- [WHAT TO WORK ON]
A – In the Crystal hashing discussion, condense the paragraph beginning "Currently Crystal ignores existence of HashFlood" into a short bulleted list that keeps its main facts.
B – Continue the Crystal hashing discussion from its final paragraph, the one opening with "No. There should be a single hash solution".
— BEGIN QUOTED TEXT —
Crystal: Discussion: Hashing namespace with Hasher classes

Created on 16 Jun 2017 · 18Comments · Source: crystal-lang/crystal

Currently Crystal ignores existence of HashFlood: hash function for base types is trivial "identity", and for strings it is very simple and easy to forge, and no any seeding performed.

Hash functions should be at least not-trivially forged when random seed used.

Design with separated hasher allows switch between different hash algorithms: default "safer" for public facing applications, and "faster" for non-tainted data.

As proposed by @RX14

class Object
  def hash
    Hashing::StdHasher.build do |hasher|
      hash(hasher)
    end
  end

  def hash(hasher)
    hasher << object_id
  end
end

class MyClass
  property foo : Foo
  property bar : Bar

  def hash(hasher)
    hasher << @foo << @bar
  end
end

Extracted from #4557 discussion because it may be discussed and implemented before.

/cc @RX14, @funny-falcon

Source

akzhan

Most helpful comment

Thanks for taking the time to explain. I agree hash codes as currently implemented are simple but basic and problematic (leading to attack vectors).

allows switch between different hash algorithms, one safer, one faster.

No. There should be a single hash solution, good for all use cases (safety first, then the fastest), implemented just like today: a generic Object#hash implementation, which can be overriden to better fits each struct/class data.
— END QUOTED TEXT —
— BEGIN RECORDED INFORMATION —
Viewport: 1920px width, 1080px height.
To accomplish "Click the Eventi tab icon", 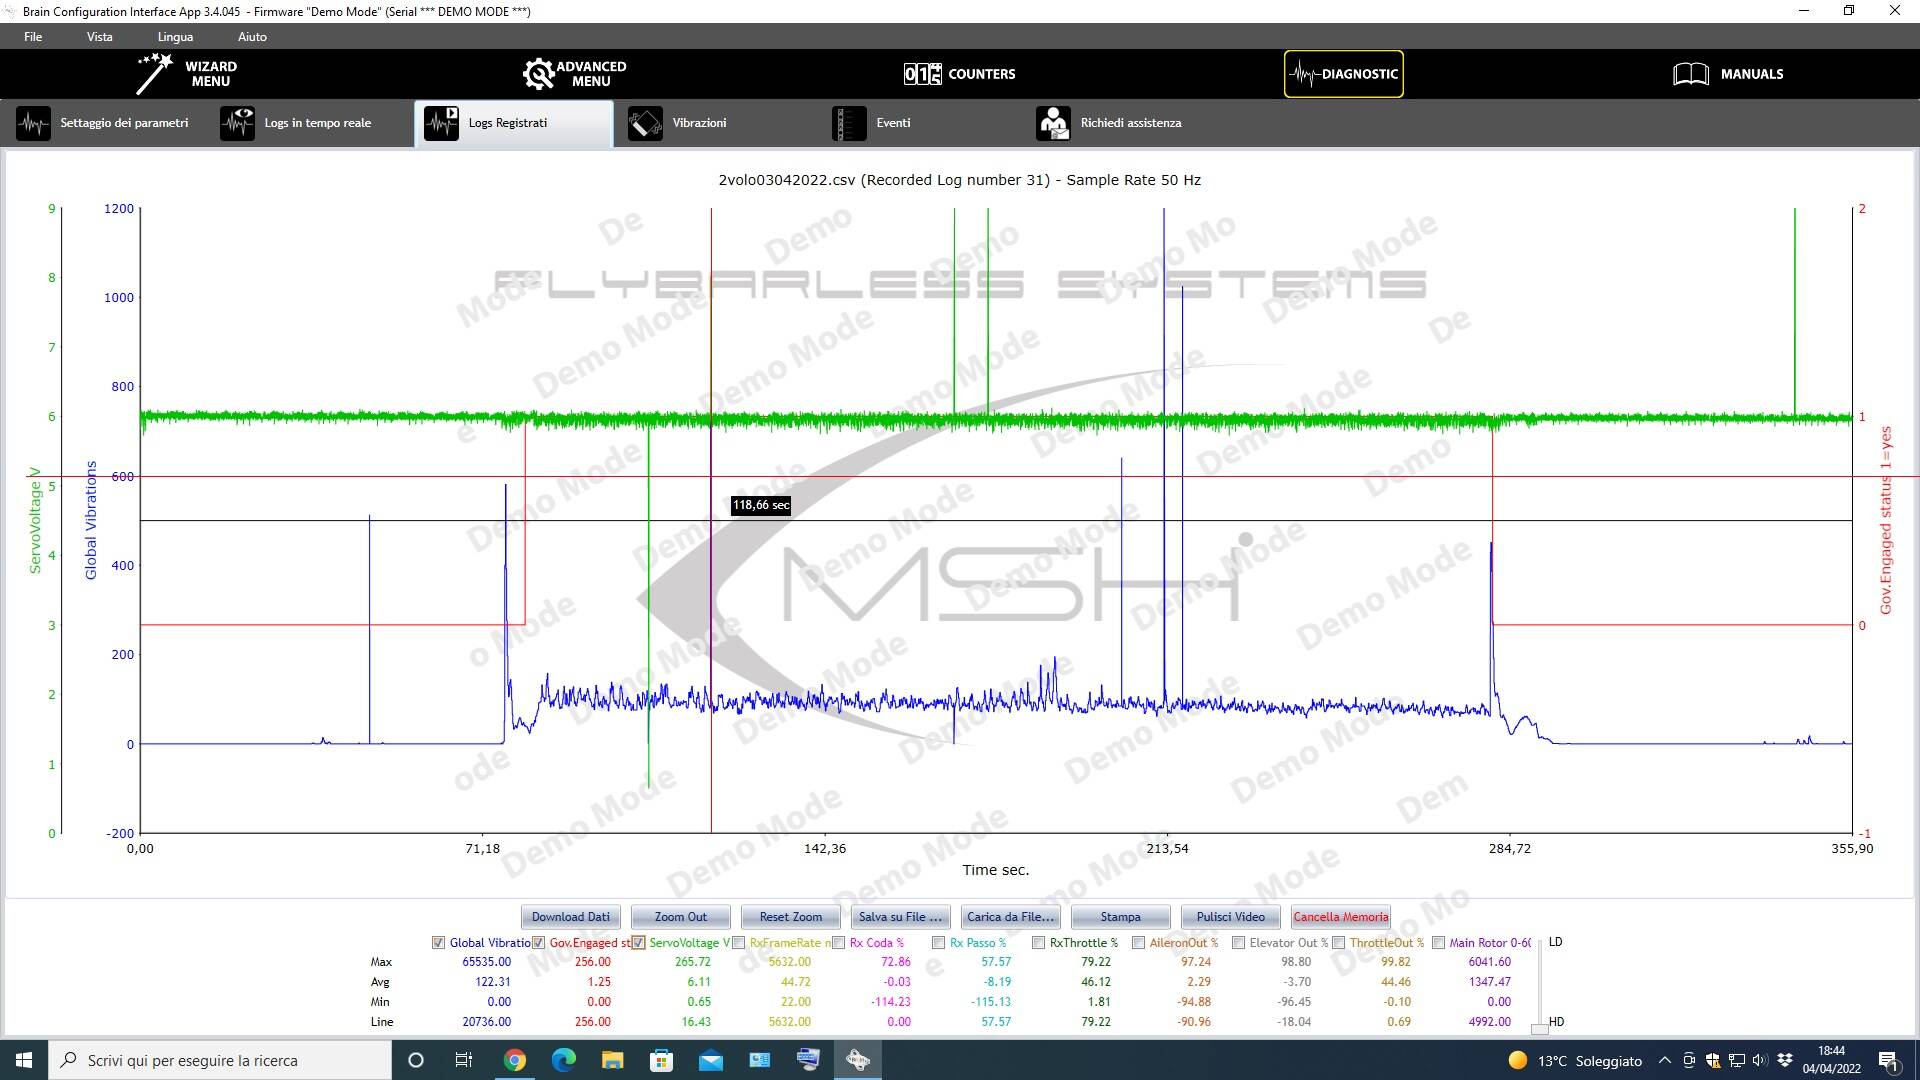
— END RECORDED INFORMATION —
- [ANSWERS BY TASK]
A –
- Crystal does not currently account for hash flooding (HashFlood).
- Base types use a trivial "identity" hash function.
- String hashing is very simple and easy to forge.
- No seeding is performed.

B –
ysbaddaden on 19 Jun 2017

👍2

All 18 comments

Looks like we need

module Hashing
  alias Type = Int32

  module Build
    def build : Type
      builder = new
      yield builder
      builder.calculate
    end

    def seed
      555
    end
  end

  class StdHasher
    extend Build

    property val

    def initialize
      @val = 0
    end

    def <<(value) : self
      self.val += value
      self
    end

    def calculate : Type
      val + self.class.seed
    end
  end

end

hash = Hashing::StdHasher.build do |hasher|
  hasher << 12 << 24
end

p hash

Any suggestions?

akzhan on 16 Jun 2017

Looks a lot like I thought about.

There is also need for random seed. I understood how to generate it with SecureRandom, but I'm in doubdt how to share it between StdHasher and Int32Hasher (special case for Hash(Int32, V)). Can you give me an advice?

funny-falcon on 16 Jun 2017

I suppose that You may implement seed in another module like a Build. Extend classes with it and do self.class.seed.

By the way - hashers are reference classes in example above now.

akzhan on 16 Jun 2017

Here is draft of Hashing::StdHasher https://gist.github.com/funny-falcon/52eb622d689a2eae3e2d7b4e4a77d5ac

I strongly miss #1517 for convenience. Had to do wrapper struct holding pointer to implementation to achieve stack allocation + pass-by-pointer + convenient method calling. Compiler is not smart enough to allocate class-object on a stack.

funny-falcon on 17 Jun 2017

👍1

why not

class String
  def hash(hasher)
    hasher << to_slice
  end
end

also looks like Object.hash() with build already does *.hash with build, so need no duplicated code.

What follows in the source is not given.